Other
Scientific paper
Oct 2007
adsabs.harvard.edu/cgi-bin/nph-data_query?bibcode=2007dps....39.4601c&link_type=abstract
American Astronomical Society, DPS meeting #39, #46.01; Bulletin of the American Astronomical Society, Vol. 39, p.504
Other
Scientific paper
The early impact history of planetary surfaces is recorded by densely cratered terrains and large basins. Still earlier bombardment is obscured by crater saturation. Heavy bombardment ended quite abruptly on the Moon (and presumably Earth) by 3.8 Ga. It is less clear, from cratering evidence, whether the bombardment around 3.9 Ga was a "cataclysm" or instead typical of high impact rates subsequent to lunar crust solidification. The only firm data tying an absolute chronology to a cratering record are for the Moon, where associations between dated samples and specific basins or impact events are often ambiguous due to uncertain megaregolith processes. Alternative attempts to establish basin chronologies (e.g. by using crustal viscosity) have uncertain validity.

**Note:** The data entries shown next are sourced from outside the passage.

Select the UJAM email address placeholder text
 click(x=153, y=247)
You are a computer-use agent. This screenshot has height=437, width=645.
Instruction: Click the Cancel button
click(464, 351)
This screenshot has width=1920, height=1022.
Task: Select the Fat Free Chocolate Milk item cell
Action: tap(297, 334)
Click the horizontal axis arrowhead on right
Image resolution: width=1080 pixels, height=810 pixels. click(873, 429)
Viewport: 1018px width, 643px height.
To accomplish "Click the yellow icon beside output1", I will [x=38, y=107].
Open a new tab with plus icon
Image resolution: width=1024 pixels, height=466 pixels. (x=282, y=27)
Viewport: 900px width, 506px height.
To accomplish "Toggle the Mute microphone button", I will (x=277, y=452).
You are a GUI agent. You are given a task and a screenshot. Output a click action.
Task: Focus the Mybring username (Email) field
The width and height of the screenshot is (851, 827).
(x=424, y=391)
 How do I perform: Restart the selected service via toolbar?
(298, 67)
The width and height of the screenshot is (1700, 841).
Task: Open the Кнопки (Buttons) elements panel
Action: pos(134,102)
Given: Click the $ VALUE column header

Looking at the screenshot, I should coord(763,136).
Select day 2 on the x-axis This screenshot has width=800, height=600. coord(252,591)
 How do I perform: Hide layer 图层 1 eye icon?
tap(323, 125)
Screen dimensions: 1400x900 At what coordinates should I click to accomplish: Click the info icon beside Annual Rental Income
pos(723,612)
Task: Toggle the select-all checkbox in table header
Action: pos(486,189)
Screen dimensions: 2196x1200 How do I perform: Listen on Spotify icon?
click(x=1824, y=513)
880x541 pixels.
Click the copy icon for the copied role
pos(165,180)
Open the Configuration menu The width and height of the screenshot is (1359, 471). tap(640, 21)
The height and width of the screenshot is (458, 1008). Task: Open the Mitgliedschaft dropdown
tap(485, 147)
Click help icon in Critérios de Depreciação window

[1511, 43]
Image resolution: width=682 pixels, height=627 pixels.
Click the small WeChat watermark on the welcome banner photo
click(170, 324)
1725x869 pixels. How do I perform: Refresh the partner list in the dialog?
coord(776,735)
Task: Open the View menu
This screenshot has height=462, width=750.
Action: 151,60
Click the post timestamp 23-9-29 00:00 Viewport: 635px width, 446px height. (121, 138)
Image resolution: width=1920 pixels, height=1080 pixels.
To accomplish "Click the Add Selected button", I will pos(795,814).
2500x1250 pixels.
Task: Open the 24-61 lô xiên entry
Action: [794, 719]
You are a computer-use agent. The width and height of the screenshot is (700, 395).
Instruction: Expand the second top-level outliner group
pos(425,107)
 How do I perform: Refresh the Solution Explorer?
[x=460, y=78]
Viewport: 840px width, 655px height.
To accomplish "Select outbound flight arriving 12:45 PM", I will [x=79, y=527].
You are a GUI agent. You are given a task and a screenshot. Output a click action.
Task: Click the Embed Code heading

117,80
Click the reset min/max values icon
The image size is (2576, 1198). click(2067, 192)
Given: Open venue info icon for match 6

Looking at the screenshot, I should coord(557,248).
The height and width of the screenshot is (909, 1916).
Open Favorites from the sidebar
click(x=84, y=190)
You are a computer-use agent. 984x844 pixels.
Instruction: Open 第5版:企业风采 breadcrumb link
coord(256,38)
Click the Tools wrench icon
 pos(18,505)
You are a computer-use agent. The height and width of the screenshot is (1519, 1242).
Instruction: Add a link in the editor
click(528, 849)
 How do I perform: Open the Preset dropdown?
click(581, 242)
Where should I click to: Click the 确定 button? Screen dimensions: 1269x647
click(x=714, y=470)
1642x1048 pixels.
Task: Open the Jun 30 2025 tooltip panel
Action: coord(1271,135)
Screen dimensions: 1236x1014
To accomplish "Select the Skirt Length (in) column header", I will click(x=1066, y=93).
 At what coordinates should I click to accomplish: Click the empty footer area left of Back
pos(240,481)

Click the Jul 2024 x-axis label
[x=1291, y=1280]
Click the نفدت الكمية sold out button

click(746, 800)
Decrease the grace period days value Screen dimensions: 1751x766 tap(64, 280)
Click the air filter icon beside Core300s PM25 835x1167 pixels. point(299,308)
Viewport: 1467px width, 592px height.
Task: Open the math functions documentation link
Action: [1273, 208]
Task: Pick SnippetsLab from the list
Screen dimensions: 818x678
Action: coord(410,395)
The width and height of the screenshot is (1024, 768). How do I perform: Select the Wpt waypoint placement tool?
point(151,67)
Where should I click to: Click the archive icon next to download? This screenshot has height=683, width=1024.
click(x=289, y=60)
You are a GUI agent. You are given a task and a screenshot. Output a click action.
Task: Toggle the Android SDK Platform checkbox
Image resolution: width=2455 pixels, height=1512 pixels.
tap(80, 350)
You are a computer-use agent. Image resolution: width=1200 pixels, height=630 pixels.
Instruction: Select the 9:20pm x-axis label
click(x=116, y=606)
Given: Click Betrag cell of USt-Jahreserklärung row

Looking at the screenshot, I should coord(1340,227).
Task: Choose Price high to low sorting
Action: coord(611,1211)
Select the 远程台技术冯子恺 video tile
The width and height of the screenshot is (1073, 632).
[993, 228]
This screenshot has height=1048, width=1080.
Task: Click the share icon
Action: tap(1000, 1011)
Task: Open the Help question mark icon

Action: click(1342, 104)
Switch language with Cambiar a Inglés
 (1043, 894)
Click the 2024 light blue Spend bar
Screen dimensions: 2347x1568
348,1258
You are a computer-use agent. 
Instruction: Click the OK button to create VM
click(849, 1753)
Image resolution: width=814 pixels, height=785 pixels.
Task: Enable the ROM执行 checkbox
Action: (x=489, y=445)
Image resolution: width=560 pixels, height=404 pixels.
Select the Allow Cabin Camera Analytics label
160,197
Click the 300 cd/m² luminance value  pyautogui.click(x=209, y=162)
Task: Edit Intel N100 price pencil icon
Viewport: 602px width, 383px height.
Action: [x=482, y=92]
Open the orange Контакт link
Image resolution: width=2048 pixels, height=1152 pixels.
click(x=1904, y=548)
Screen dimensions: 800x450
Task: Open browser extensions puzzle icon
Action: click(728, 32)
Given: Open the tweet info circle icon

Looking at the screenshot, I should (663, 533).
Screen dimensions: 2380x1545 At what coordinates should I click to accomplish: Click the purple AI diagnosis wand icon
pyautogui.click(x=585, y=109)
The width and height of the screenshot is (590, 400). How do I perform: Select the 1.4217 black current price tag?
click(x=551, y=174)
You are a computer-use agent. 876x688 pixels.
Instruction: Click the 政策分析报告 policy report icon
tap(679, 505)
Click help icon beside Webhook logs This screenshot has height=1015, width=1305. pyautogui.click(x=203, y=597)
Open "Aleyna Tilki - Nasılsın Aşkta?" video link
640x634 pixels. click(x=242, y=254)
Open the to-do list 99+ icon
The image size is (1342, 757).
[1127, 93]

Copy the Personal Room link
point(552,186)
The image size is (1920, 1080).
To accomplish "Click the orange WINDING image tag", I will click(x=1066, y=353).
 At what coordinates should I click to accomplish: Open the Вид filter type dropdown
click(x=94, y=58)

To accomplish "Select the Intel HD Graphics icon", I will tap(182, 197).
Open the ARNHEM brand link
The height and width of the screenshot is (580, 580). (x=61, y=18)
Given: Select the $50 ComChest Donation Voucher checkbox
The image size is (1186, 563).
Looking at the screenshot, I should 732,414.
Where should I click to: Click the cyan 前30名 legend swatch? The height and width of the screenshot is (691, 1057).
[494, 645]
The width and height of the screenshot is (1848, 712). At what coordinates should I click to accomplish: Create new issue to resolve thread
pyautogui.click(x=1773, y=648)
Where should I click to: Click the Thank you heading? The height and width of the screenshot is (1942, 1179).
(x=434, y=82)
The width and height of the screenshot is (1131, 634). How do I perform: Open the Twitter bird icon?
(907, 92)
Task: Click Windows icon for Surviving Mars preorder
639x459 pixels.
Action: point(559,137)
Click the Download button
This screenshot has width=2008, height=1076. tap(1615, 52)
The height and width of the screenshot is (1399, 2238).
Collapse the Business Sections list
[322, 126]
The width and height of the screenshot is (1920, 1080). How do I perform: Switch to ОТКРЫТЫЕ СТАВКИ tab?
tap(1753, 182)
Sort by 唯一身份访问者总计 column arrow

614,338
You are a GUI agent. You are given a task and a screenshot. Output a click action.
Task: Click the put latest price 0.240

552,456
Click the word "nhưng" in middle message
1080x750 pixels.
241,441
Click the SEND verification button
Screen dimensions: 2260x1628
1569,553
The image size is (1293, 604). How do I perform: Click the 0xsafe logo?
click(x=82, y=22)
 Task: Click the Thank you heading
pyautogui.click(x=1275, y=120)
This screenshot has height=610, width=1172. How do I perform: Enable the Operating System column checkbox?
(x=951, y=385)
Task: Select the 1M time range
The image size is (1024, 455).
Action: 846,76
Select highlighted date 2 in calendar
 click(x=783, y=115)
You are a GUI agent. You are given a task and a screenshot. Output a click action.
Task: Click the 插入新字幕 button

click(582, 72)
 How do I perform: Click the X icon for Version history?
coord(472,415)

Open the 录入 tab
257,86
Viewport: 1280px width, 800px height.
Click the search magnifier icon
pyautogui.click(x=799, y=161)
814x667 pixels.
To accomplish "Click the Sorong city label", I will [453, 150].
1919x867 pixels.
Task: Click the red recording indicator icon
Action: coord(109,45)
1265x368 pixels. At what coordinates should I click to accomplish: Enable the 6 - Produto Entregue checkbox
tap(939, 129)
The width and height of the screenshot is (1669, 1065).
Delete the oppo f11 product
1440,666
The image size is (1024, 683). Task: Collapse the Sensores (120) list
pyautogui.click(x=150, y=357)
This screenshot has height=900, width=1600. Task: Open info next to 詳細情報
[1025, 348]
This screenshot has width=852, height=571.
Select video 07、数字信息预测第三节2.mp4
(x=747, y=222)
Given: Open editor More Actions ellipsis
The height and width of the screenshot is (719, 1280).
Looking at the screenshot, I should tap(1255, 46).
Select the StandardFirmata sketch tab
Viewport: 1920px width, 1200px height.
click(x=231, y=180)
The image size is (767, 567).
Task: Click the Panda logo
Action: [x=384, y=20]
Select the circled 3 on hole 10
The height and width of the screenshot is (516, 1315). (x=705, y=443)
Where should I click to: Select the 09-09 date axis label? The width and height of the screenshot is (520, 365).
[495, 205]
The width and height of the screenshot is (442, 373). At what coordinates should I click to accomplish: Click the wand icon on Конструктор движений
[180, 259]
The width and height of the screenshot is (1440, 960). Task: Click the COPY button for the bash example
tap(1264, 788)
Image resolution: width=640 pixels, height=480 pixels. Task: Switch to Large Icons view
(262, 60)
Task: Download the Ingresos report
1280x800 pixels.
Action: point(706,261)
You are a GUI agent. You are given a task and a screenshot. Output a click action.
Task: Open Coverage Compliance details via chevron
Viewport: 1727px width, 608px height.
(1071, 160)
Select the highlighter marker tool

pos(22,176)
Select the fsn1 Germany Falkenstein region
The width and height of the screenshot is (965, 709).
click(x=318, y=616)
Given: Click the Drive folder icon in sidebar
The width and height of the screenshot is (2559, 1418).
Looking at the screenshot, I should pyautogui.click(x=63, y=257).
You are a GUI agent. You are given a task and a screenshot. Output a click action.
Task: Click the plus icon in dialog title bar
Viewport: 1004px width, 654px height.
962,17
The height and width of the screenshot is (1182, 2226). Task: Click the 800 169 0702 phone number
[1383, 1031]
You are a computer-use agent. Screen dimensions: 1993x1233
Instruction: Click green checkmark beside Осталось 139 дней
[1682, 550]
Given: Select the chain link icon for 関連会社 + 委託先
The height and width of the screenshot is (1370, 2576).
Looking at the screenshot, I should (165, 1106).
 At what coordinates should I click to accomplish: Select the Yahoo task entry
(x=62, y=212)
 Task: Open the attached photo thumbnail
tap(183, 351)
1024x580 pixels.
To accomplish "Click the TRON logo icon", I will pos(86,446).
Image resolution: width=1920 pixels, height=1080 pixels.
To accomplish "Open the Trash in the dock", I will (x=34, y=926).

It is tempting to extrapolate the lunar LHB to the other terrestrial planets, the asteroids, and satellites of the outer planets. But there are no other measurements of absolute chronology, except for one Martian meteorite and asteroidal meteorites of uncertain provenance. We can compare the size frequency distributions (SFDs) for crater populations on different planets and satellites with observed or supposed SFDs for different mixes of projectile populations (asteroids, comets, planetocentric bodies, vulcanoids, and other planetesimals). But cratering records are confused by saturation and other crater degradational processes, and collisional processes may have homogenized any unique SFDs that projectile populations originally had.
I address evidence about whether an LHB happened on the Moon, its duration, the timescale over which it ended, and its generality to other solar system locations. A return to the Moon could determine when the bombardment began (South Pole-Aitken basin?) and ended (Orientale), possibly resolving which dynamical cause was responsible, with attendant implications for planetary histories. For example, a general cataclysm would imply that observable Martian geology postdates 4.0 Ga.